▶ Records provided:
▼
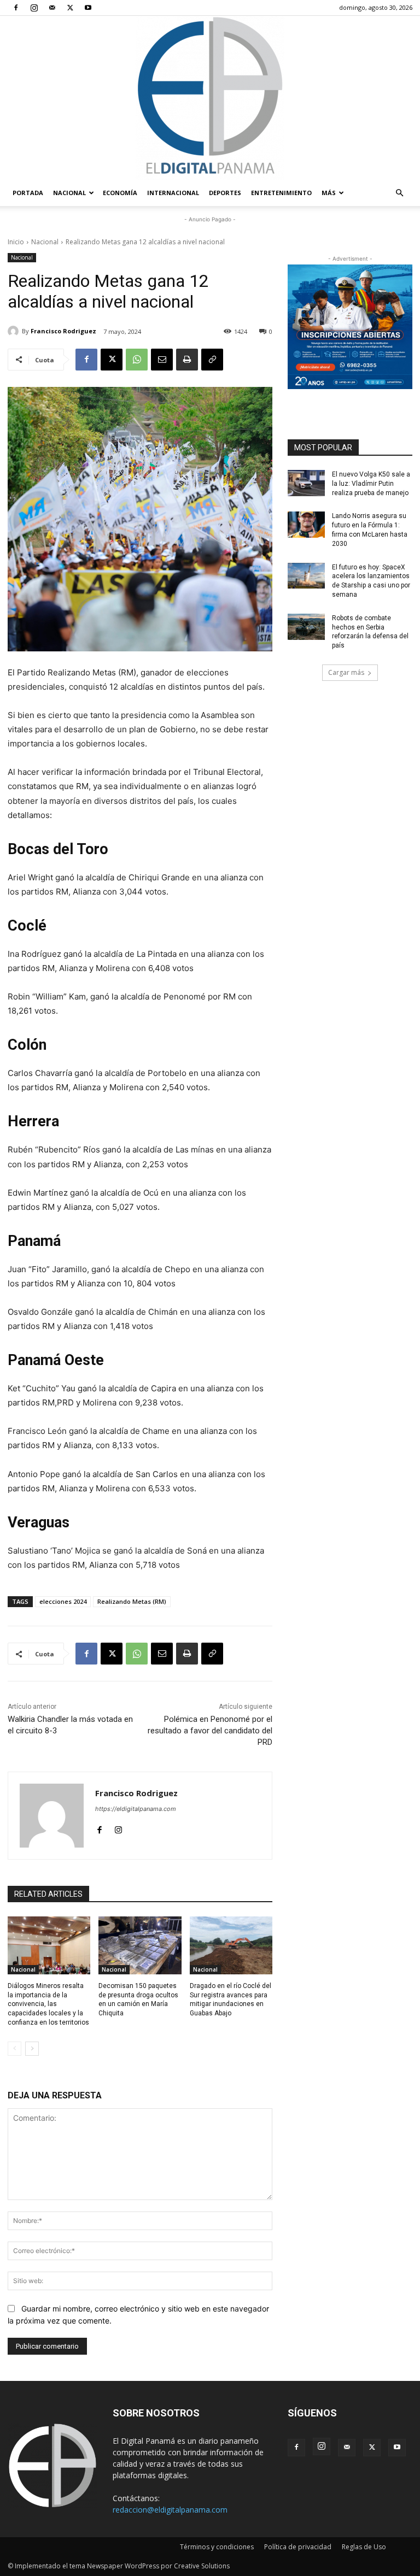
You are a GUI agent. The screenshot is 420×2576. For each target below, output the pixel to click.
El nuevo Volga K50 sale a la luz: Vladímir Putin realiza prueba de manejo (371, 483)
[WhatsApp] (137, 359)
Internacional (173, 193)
▲
▼
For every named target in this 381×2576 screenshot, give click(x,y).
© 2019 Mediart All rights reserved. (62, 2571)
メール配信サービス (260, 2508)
▲
▶ Task directions:
Write down how many lines above contain the string "screenshot", and nothing besides.

▶ Task response:
2